I’m running a light in the engine compartment overnight to keep the fluids from freezing. It’s cooled with seawater and tonight will be mid 20′s as will every night in the 10 day forecast.
Instead of the 6-7000 thousand oysters we’ve been hauling in, I’ll scale back to around 2500. Demand drops and I really don’t have many big ones left.
We normally sell about 2000 petite, 3-3.5 inch, oysters every week. I should be able to find 2000 of them in the oysters that were put back as too small in October. The demand for small oysters always strike me as somewhat odd. I enjoy the big ones and they are harder to grow. But many chefs, and often the fancy three Michelin Star ones, insist on the smaller oyster. Since I charge the same, I don’t mind delivering them for another month or two.
I had a well known writer who lives in my building and always ordered a couple of dozen big oysters a week. After he spent time in France working on a book, he’s switched to petites. Many chefs will tell you that women don’t want a big slug of oyster meat in their mouth, but I think the dainty appearance on the plate is the major reason for their populatity. Oysters, unlike other shellfish, do not become any tougher as they grow larger.
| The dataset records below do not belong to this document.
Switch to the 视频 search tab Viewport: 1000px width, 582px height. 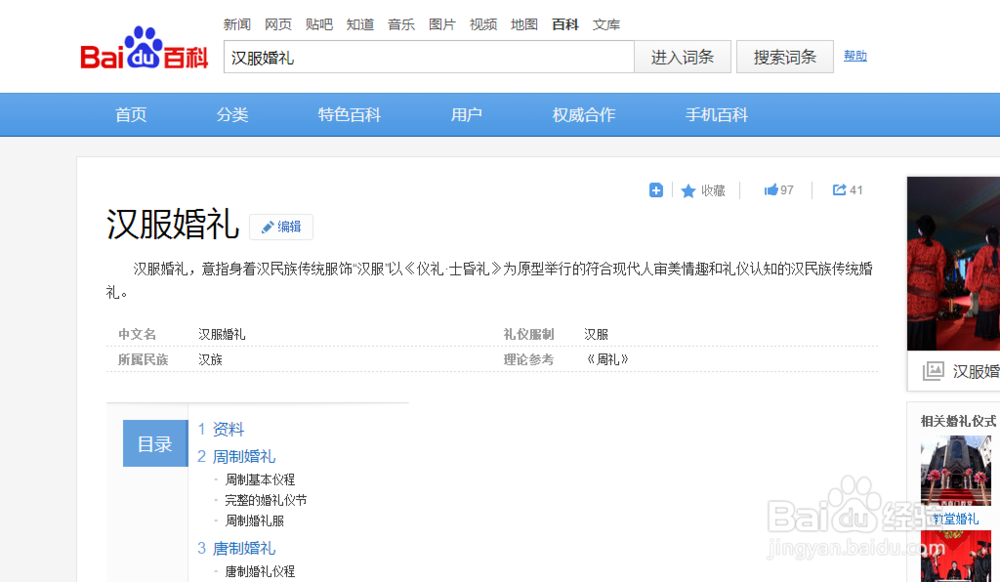(x=483, y=24)
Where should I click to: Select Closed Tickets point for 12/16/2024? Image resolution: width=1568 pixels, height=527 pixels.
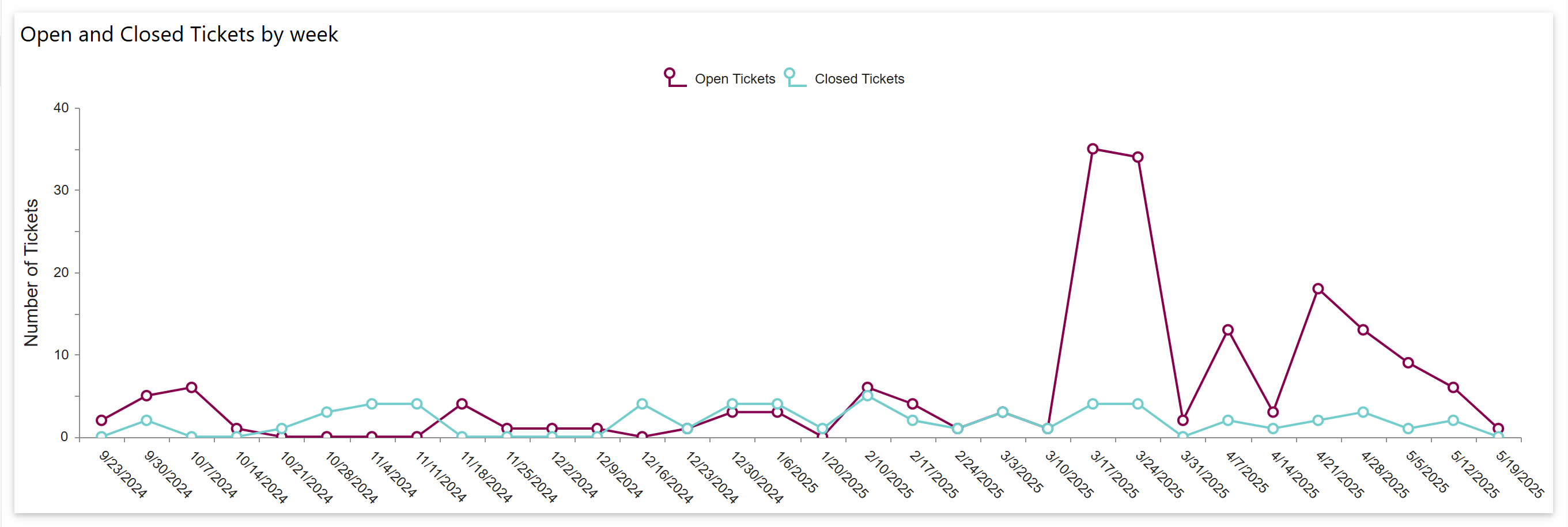click(642, 404)
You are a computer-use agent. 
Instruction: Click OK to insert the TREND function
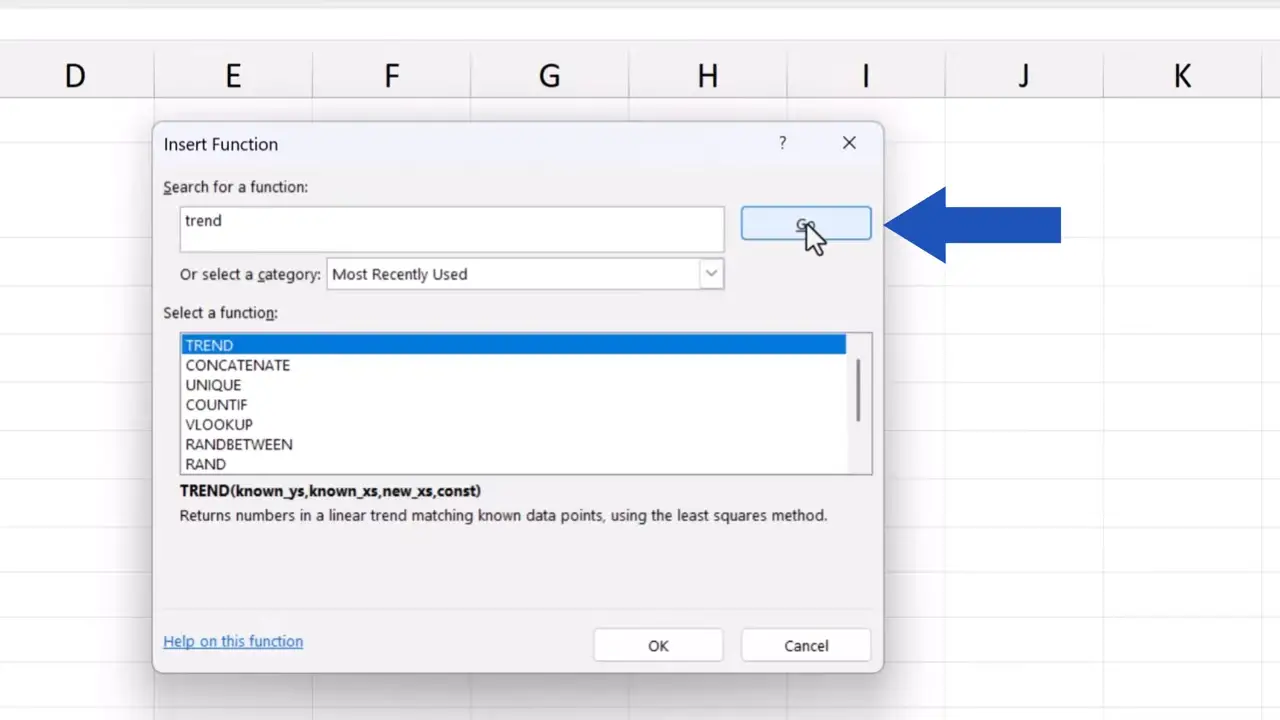pos(658,645)
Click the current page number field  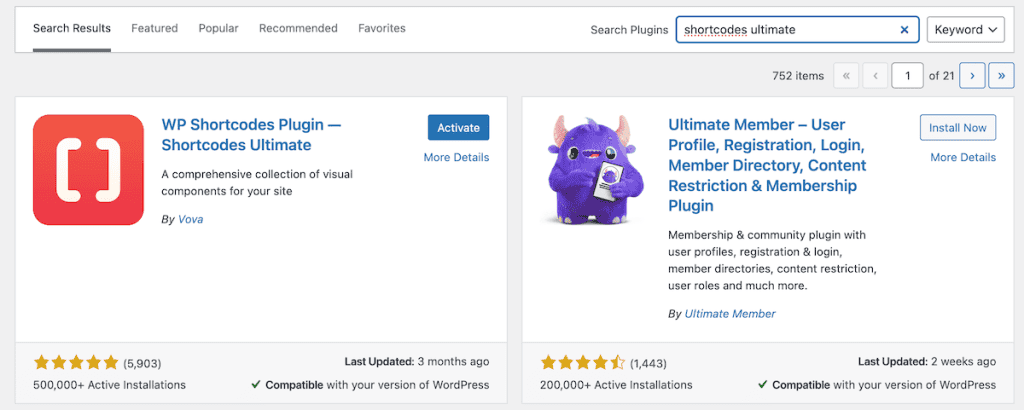pos(908,75)
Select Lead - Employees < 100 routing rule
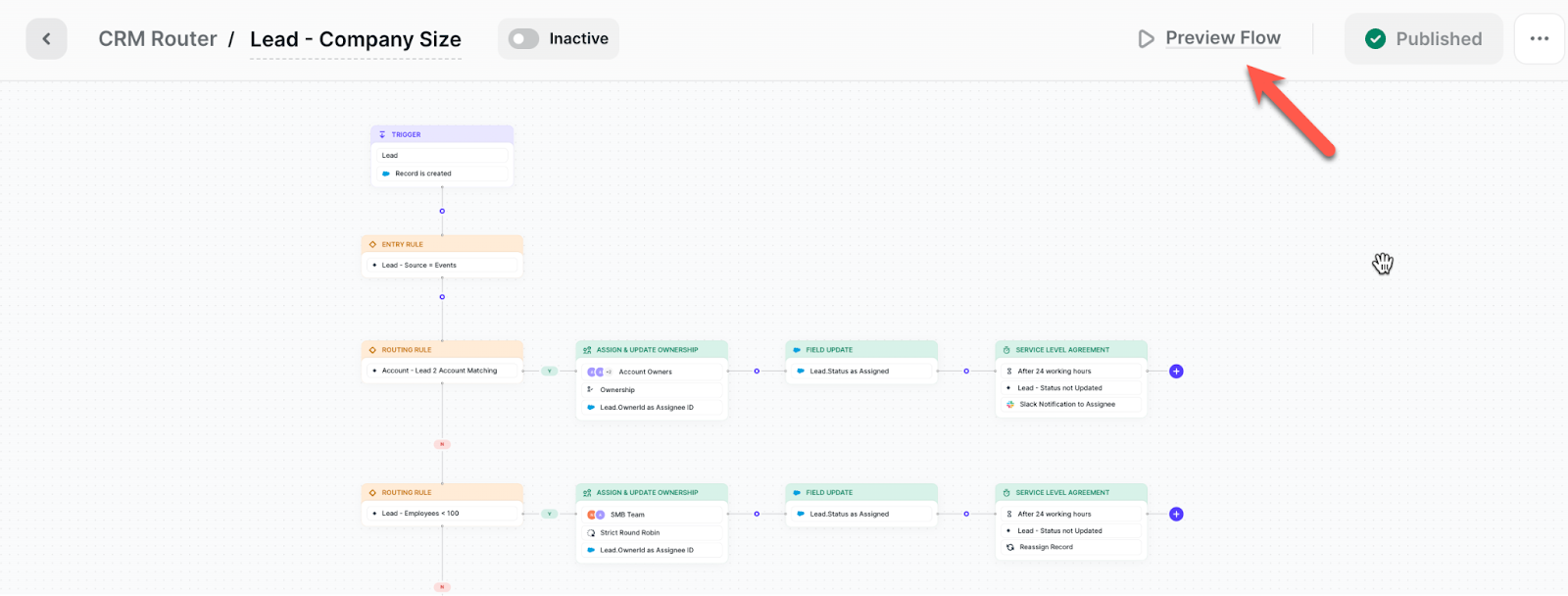 pyautogui.click(x=442, y=514)
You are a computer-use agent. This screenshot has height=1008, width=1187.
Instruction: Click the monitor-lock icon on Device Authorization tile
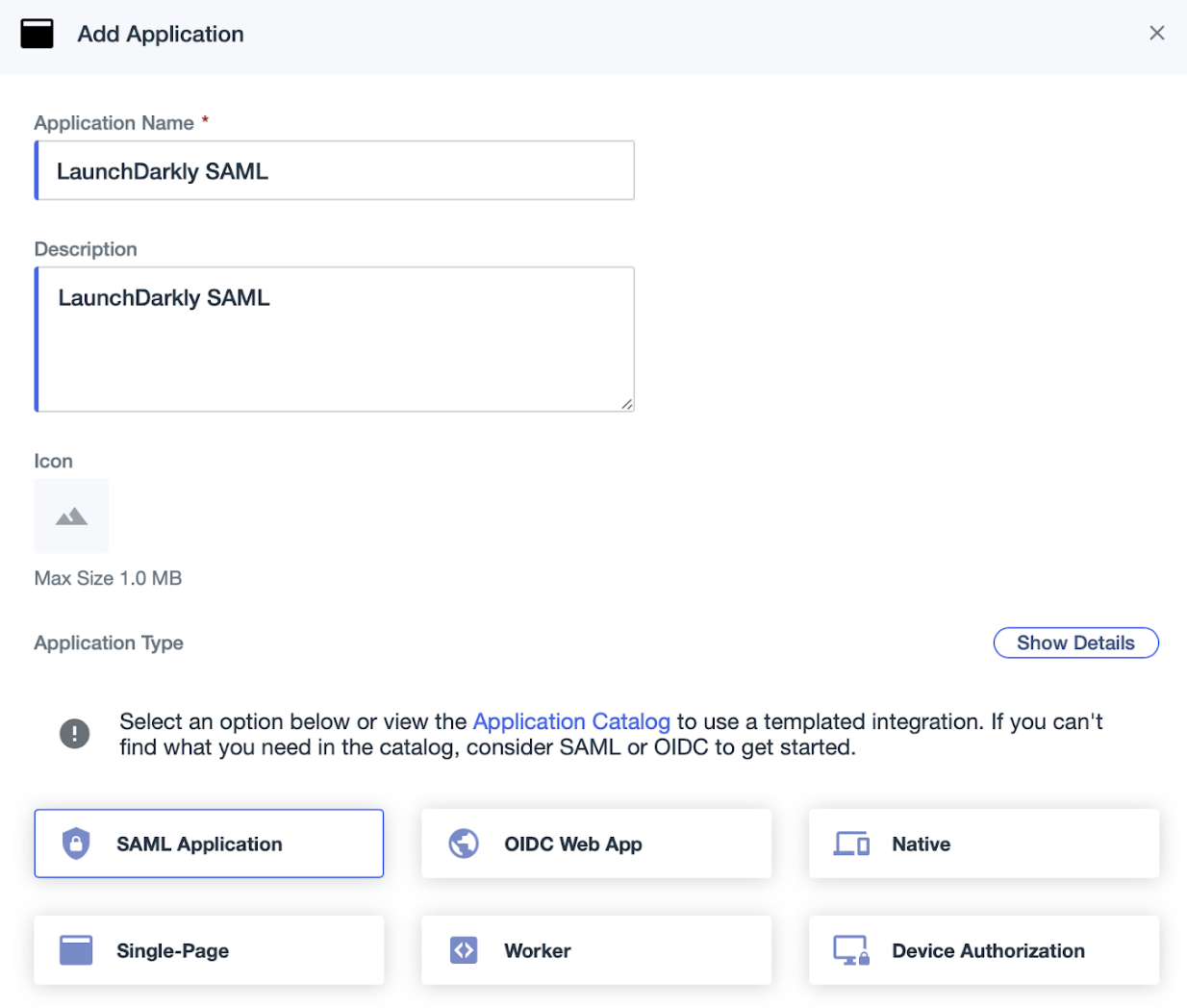pos(851,949)
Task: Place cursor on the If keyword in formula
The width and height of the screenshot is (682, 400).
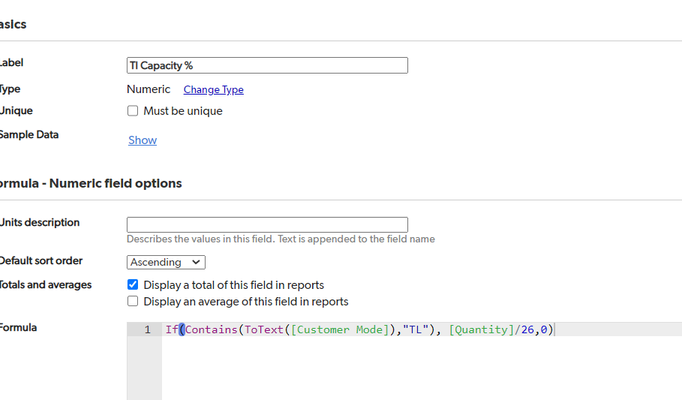Action: [x=171, y=330]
Cornell Marine extension, which has an office near me and has been very helpful in the past, is trying to get me and other growers to sell juvenile, small bay scallops. They think chefs should cook them whole in the shell like clams. I have not had any success selling them; unlike the mature wild ones which many clients like to serve raw. But I know that a west coast grower has a lot of success getting their juvenile scallops to 3/4′s size and marketing that, so there is a market for those smaller shellfish too.
A big 4-5 inch oyster, floating in its liquere, is my preference. A dozen of them not only envigorates me but fills me with protein. They can be a meal in themselves. Old timers used to eat big 5 year old oysters that could be six inches, a size they called shoes.